> STATED PROBLEM A: In the thread about MultiUserChat.enter() blocking forever, what fix does the poster propose?
> STATED PROBLEM B: List every source file location, given as a file name with a line number, that appears in the stack trace of the thread about MultiUserChat.enter() blocking forever.
> STATED PROBLEM C: Resume the forum post about MultiUserChat.enter() blocking forever from the point where it stops.
### GIVEN TEXT
Thread stuck in MultiUserChat.enter() forever

Hey,

We discovered a condition under which MultiUserChat.enter() blocks forever, resulting in the MUC for this address being unusable. This is the stack trace we observed (a few hours after the call to createOrJoin):

java.lang.Thread.State: WAITING (on object monitor)
 at java.lang.Object.wait(java.base@11.0.16/Native Method)
 - waiting on <no object reference available>
 at java.lang.Object.wait(java.base@11.0.16/Object.java:328)
 at org.jivesoftware.smackx.muc.MultiUserChat.enter(MultiUserChat.java:427)
 - waiting to re-lock in wait() <0x0000000717561e20> (a org.jivesoftware.smackx.muc.MultiUserChat$3)
 at org.jivesoftware.smackx.muc.MultiUserChat.createOrJoin(MultiUserChat.java:546)
 - locked <0x000000071755f510> (a org.jivesoftware.smackx.muc.MultiUserChat)
 at org.jivesoftware.smackx.muc.MultiUserChat.createOrJoin(MultiUserChat.java:521)
 - locked <0x000000071755f510> (a org.jivesoftware.smackx.muc.MultiUserChat)

In our case this probably happened because the PacketReader thread died with an exception and the reflected self presence was never processed. The thread running enter() does a wait(0) until the stanza listener is called. Using a finite timeout and failing if the reflected self presence still hasn’t been processed should solve the problem. If you agree I can work on a PR.
######
### COLLECTED DATA
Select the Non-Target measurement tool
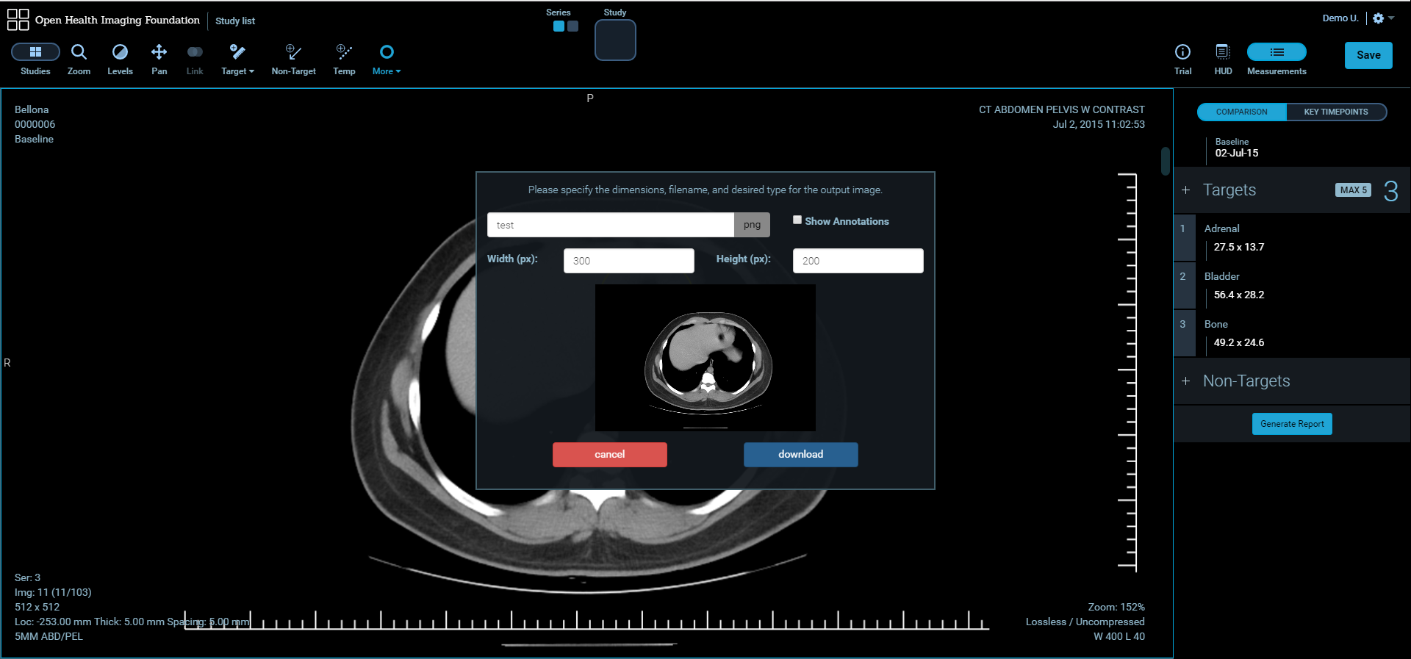Image resolution: width=1411 pixels, height=659 pixels. 293,52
######
> TASK RESPONSE A: Use a finite timeout and fail if the reflected self presence still hasn't been processed.

> TASK RESPONSE B: Object.java:328, MultiUserChat.java:427, MultiUserChat.java:546, MultiUserChat.java:521

> TASK RESPONSE C:
Boris

Hey Boris,

as always, thanks for your report. :slight_smile:

I am not sure if the root cause here could really be a crashed PacketReader thread. Your stacktrace shows that the control flow reaches presenceListener.wait(), which mean that the previous code line

reflectedSelfPresence = selfPresenceCollector.nextResultOrThrow(conf.getTimeout());

was executed without an exception. So the reflected self presence was already received by a collector. In the next step, the code waits for the stanza listener to process the reflected self presence. The collectors and listeners are both handled by the same method (AbstractXMPPConnection.invokeStanzaCollectorsAndNotifyRecvListeners(Stanza). So we know the collector successfully collected the reflected self presence, but for some reason the listener never ran. Which shouldn’t happen, and hence I decided to use an potentially infinite wait() here, assuming that it is never an infinite wait by construction.

But you showed that this is not the case. We could do something like

but I also really want to get a better understanding how this could happen. Because obviously, I am missing some part of the picture. I will try to get behind this, but let me know if you have any theories or ideas.

Hi Flow,

Thanks for looking into this and correcting my interpretation! I think I’m getting closer to a correct explanation, but I’m still not there. I found the following:

  1. I’m pretty sure the exception in the PacketReader initiated the chain of events. It was followed by a re-connect (the XMPP server runs on localhost so it happened very quickly) and the stack trace I originally posted was initiated by the authenticated() being called on the ConnectionListener.

  2. This thread is waiting to lock the same MultiUserChat instance (handling an “unavailble” presence):

"Smack Cached Executor" #87237 daemon prio=5 os_prio=0 cpu=648.79ms elapsed=63818.52s tid=0x00007fa1e400b800 nid=0x35a3c9 waiting for monitor entry  [0x00007fa215a00000]
   java.lang.Thread.State: BLOCKED (on object monitor)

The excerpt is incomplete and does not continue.